Tarefas a realizar
- A) No relato sobre o quartel da GNR de Nisa, com que objetivo foram as entidades convidadas a visitar o posto? Responda em uma a três frases.
- B) Prossiga o relato sobre o quartel da GNR de Nisa a partir da última frase apresentada.

Texto fornecido
* * * * *
A tomar café na novíssima sala de convívio do PTNisa após o almoço.
A minha mulher tinha ao colo o Rafael, filho de um dos guardas.
Ousadia para mudar
Foi
uma enorme pedrada no charco! E um sucesso inesperado com o qual nem eu próprio
contava. Sucessivamente, umas atrás das outras, todas as entidades me
responderam quase no imediato, agradadas com a minha disponibilidade e abrindo
as portas dos seus gabinetes para me receberem e melhor conhecerem. Parecia que
toda a gente queria restabelecer a relação amigável e institucional que nunca
deveria ter sido posta em causa. Virou até conversas de rua e de cafés que os
guardas por ali captavam e me transmitiam com agrado.
E
eu fui visitá-los a todos, à vez. Sem subserviência alguma, sem nunca deixar de
frisar o prestígio da minha nobre instituição, a todos me apresentei com humildade,
mas também com a dignidade que o meu cargo exigia. E de todos recebi uma palavra
amiga, de incentivo e de boa amizade, em simultâneo com os parabéns pela minha iniciativa,
seguido quase sempre de um “conte connosco”.
O
primeiro e mais importante passo estava dado. Mas muito mais havia para fazer e
eu não cruzei os braços nem me deixei adormecer à sombra dos elogios. Pelo
contrário. Comecei a “chatear” quem podia dar-nos apoio para melhorar as condições
de habitabilidade das velhas e decrépitas instalações. E para que percebessem a
urgência em meter mãos à obra, nada melhor que convidar todas as entidades a
visitarem o posto para que pudessem verificar com os seus próprios olhos a
indignidade que era aquele edifício e as precárias condições que oferecia a
quem necessitava de ali trabalhar para manter a ordem, a paz e tranquilidade públicas, em benefício de toda a comunidade.
Retribuí
com a mesma abertura e cordialidade para com todas as entidades que não se
fizeram rogadas e responderam ao meu convite. E uma vez ali, sem quaisquer
complexos, mostrei-lhes tudo aquilo a que chamavam pomposamente o quartel da
GNR da vila de Nisa. Evidentemente todos ficaram surpreendidos com tão avançado
estado de degradação do edifício que pela sua aparência exterior denunciava de
facto alguma velhice, mas não tanto como a do seu interior. Estando presente o
senhor presidente da câmara municipal acompanhado de alguns dos vereadores,
imediatamente apelei à sua sensibilidade para que, dentro daquilo que lhes fosse
possível, me ajudassem no restauro das divisões mais carenciadas que
infelizmente eram quase todo o edifício, pois sem a sua ajuda não seria
possível avançar.
* * * * *
Informação fornecida
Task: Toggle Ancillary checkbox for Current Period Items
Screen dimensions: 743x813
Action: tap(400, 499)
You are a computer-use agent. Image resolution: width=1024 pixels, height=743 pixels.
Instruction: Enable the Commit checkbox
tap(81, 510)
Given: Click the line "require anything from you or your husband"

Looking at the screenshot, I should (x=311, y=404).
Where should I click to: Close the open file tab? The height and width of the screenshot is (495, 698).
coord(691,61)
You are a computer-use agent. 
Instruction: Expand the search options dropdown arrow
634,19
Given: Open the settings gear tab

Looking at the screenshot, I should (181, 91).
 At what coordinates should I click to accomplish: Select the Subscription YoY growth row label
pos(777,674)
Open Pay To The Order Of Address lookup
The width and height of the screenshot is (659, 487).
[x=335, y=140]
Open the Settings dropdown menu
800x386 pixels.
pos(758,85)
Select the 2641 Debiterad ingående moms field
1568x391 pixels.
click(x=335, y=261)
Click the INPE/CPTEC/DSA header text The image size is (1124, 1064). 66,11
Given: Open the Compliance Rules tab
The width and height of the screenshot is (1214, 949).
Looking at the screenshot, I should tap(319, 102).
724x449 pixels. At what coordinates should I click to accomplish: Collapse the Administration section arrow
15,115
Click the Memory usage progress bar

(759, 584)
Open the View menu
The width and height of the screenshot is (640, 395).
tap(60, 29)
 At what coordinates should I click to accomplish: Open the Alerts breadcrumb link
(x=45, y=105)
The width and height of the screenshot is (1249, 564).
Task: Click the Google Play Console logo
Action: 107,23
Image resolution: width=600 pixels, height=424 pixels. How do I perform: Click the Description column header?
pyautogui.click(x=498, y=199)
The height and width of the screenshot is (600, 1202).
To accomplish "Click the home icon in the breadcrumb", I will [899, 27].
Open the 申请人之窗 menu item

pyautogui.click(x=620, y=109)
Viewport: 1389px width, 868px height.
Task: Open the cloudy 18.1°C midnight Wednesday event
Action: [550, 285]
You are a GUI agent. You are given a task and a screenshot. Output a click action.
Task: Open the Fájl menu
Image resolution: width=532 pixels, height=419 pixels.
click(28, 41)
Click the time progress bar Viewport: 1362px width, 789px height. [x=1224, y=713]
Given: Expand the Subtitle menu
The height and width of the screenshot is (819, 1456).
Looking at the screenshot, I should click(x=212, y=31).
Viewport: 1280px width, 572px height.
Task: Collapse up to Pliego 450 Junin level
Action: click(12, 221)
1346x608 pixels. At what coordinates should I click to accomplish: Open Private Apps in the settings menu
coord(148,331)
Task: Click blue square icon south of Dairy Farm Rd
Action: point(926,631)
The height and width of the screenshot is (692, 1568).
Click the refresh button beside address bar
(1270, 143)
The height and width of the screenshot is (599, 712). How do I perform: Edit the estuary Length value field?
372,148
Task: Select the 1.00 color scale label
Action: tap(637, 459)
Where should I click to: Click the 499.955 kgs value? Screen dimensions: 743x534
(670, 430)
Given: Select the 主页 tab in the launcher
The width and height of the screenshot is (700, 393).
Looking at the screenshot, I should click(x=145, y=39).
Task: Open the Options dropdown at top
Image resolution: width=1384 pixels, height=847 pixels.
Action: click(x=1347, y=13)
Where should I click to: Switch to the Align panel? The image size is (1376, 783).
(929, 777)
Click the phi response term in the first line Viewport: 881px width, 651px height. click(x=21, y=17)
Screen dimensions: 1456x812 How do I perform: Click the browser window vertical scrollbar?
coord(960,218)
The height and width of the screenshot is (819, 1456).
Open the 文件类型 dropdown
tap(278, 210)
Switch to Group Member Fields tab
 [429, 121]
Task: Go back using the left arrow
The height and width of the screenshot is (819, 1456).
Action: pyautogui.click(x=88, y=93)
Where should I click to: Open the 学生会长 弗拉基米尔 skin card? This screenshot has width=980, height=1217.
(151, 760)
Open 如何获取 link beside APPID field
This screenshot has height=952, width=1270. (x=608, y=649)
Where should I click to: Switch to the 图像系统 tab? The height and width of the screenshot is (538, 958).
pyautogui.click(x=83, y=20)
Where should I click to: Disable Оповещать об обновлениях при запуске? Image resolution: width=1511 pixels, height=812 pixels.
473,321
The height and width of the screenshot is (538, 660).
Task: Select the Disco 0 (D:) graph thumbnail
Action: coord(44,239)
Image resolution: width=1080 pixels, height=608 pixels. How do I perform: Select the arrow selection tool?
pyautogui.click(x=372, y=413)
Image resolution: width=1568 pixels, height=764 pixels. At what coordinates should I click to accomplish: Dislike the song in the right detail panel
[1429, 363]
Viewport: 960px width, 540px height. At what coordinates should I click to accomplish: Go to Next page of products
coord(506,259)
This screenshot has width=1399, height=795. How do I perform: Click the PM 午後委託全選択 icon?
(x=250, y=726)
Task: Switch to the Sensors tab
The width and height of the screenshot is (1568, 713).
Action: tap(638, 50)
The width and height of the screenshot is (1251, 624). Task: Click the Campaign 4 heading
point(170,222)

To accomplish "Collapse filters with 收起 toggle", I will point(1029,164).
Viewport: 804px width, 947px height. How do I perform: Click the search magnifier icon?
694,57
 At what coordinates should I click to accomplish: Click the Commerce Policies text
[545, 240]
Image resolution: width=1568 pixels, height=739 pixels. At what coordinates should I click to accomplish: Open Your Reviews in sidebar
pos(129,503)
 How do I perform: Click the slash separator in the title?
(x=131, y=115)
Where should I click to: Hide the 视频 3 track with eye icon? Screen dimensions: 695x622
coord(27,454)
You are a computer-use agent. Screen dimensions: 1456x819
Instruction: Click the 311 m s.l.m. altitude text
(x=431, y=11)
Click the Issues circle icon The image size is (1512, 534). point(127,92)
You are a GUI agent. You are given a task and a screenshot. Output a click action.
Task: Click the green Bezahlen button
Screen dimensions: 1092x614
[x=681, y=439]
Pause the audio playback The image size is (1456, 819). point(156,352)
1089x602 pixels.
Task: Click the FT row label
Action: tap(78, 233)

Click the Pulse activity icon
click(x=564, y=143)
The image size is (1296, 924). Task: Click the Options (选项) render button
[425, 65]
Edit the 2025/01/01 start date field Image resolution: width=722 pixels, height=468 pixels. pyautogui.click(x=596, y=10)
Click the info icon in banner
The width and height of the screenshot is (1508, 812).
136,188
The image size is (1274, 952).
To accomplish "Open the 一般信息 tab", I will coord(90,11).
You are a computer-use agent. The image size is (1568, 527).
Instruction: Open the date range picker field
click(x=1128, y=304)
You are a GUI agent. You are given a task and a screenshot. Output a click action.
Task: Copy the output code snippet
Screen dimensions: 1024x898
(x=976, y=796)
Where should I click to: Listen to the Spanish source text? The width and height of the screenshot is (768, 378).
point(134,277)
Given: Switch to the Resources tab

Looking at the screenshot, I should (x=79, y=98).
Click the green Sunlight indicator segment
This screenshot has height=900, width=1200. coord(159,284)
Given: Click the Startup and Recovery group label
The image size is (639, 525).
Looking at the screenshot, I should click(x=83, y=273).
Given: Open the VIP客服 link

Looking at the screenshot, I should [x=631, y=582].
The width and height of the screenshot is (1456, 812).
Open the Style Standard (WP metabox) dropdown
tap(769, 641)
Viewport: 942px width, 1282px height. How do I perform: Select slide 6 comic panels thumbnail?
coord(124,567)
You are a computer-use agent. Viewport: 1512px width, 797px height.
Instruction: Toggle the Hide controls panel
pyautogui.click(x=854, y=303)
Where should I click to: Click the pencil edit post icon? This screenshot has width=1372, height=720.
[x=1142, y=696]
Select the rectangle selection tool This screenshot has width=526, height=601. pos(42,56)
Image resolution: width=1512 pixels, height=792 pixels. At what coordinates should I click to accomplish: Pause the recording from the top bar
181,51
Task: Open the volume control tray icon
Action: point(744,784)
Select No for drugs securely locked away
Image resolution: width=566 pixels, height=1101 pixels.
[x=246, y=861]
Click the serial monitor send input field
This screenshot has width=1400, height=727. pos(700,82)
* * * * *
Respostas escritas
- A) O convite serviu para que as entidades percebessem a urgência de meter mãos à obra. Assim poderiam verificar com os próprios olhos a indignidade do edifício e as condições precárias que oferecia a quem ali trabalhava para manter a ordem, a paz e a tranquilidade públicas.

- B)
Numa
resposta quase imediata uma equipa composta por pedreiros, carpinteiros e
pintores, na semana seguinte “assentaram praça” no quartel e começaram a
restaurar o mais urgente. O telhado que metia água e em alguns sítios ameaçava
ruir. Foram substituídas quase todas as traves e barrotes, bem como centenas de
telhas partidas causadoras de infiltrações. Depois foi a cozinha que levou
azulejos brancos nas paredes, um armário moderno e lavável, um lava-louça inox
e um chão de mosaicos, bem como uma adequada iluminação interior. O velho e
sujo buraco escuro e gordurento transformou-se numa higiénica e funcional
cozinha, indispensável aos militares que eram de longe e ali tinham que confecionar
as suas refeições diariamente. E como estava ali mesmo ao lado, foi também completamente
remodelado o posto de rádio que ficou muito mais digno e funcional. Depois, uma
a uma, todas as dependências do velho edifício foram sendo restauradas a
expensas exclusivas da câmara municipal de Nisa.
Adaptaram-se
as divisões dentro do possível. Separou-se o posto da secção. Do lado direito
ficou o gabinete do oficial comandante e a respectiva secretaria, do lado
esquerdo o gabinete do plantão e o gabinete do comandante de posto e as
restantes dependências afectas ao posto. Adaptou-se também um velho
compartimento em frente á arrecadação do material de guerra que conseguimos alindar usando para isso pouco
mais que umas dezenas de rústicas tábuas costaneiras dos desperdícios da
serração e cedidas gratuitamente que depois de devidamente aparadas dos lados e
envernizadas fizeram uma acolhedora sala de convívio que servia simultaneamente
para os dias de instrução semanal e para uso diário com uma bonita lareira feita
de raiz para aquecer a lenha o ambiente nos dias frios de inverno, uns cómodos sofás
e até mesmo também um pequeno bar para o qual a Delta nos cedeu uma máquina de
café e onde se podiam tomar ainda algumas bebidas leves, sumos e aperitivos.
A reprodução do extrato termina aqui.